The uncertainty effect does not only happen in the computer: your own hearing system also has to cope with it. Listen to the sound of a piece of cardboard whirring against the spokes of a bicycle wheel. If the wheel is going slowly, you hear individual little thud noises as each spoke passes. But when the wheel goes fast enough you hear a kind of note, with a pitch that goes up as the wheel speeds up. Somewhere between these two extremes you have switched from hearing “time stuff” to “frequency stuff”. Where exactly is the switchover? There is no precise answer, but it generally falls in the vicinity of 20 thuds per second. A cat’s purr happens at around about this rate: do you hear it as a low note or a fast-repeating sequence in time? This defines, a little vaguely, the lowest note you can perceive as a pitch (about 20 Hz), and at the same time the fastest temporal events you can resolve (around 1/20 second, or 50 milliseconds). Needless to say there is more to it than this: perception is endlessly subtle, but this will do us for the moment.

A few spectrogram plots of other sounds show the kind of things they can reveal. Figure 6 shows a single note on a guitar. It is broadly similar to the drum picture, with vertical stripes gradually cooling as they go up. But notice the regular pattern of the frequencies of these peaks. A stretched string has natural frequencies which fall (almost) in a harmonic pattern, and we will examine this more closely in the next chapter. Figure 7 shows a single note played on a violin, with vibrato. If you screw up your eyes a bit, or take your glasses off, this might look quite similar to the previous picture, with a set of regularly-spaced vertical stripes. But the player’s vibrato leads to a regular ripple pattern, particular obvious at the higher frequencies. The fundamental frequency is being modulated by a few percent.
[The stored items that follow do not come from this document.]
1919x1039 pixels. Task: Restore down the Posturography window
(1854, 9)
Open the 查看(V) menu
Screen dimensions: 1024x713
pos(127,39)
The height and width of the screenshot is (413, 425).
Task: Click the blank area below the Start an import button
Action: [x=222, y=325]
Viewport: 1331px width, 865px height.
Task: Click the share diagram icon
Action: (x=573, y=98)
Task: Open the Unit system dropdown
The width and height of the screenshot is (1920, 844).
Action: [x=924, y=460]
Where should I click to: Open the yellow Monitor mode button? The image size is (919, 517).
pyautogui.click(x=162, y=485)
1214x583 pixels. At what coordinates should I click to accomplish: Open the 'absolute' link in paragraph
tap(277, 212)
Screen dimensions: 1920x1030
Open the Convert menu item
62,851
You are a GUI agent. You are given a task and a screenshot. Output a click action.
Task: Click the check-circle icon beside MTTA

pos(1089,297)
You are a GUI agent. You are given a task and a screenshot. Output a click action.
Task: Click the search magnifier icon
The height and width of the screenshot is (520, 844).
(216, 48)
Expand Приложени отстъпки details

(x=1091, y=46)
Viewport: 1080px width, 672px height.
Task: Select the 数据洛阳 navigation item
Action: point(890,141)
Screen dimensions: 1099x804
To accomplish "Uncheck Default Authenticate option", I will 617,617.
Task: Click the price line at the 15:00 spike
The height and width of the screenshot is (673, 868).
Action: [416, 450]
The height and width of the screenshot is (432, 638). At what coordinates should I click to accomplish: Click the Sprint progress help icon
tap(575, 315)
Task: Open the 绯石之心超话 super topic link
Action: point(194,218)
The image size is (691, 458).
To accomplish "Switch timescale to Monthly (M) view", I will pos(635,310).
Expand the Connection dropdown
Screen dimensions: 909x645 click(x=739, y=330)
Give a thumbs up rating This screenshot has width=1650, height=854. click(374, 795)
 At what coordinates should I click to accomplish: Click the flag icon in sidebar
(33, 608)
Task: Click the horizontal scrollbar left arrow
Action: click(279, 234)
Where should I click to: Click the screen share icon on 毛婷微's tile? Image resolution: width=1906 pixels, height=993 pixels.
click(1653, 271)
Each harmonic inherits the same percentage variation, so as the frequency goes up the absolute variation gets bigger and more obvious. Notice that the FFT plot along the bottom shows only blurring of the peaks: the spectrogram analysis is far better at bringing out the structure of the “wobble”.

Figure 6: A spectrogram of a plucked note on a guitar
Figure 7: A spectrogram of a note on a violin, played with vibrato

And now, in the famous phrase, for something completely different. Figure 8 shows a spectrogram of the sound of a Chinese orchestral gong or tamtam. It has been smoothed to bring out the most important aspect clearly. Look at the very bottom of the spectrogram plot. This is the moment when the beater hit the tamtam. A soft beater was used, and it only excites vibration up to about 500 Hz. But as time goes on, something magical happens. There is a slanting “front” running up from about 500 Hz on the bottom line of the plot, above which hotter colours are seen. This is a striking demonstration of a nonlinear effect: over the first half second or so, energy which was initially concentrated at low frequencies makes its way, somehow, up to far higher frequencies. This is a visualisation of the characteristic “blooming” sound of the tamtam. No linear system can behave like this, and having seen this tantalising glimpse we will hurriedly return to simpler questions for the time being.

Figure 8: A spectrogram of the sound of a tam-tam (Chinese gong).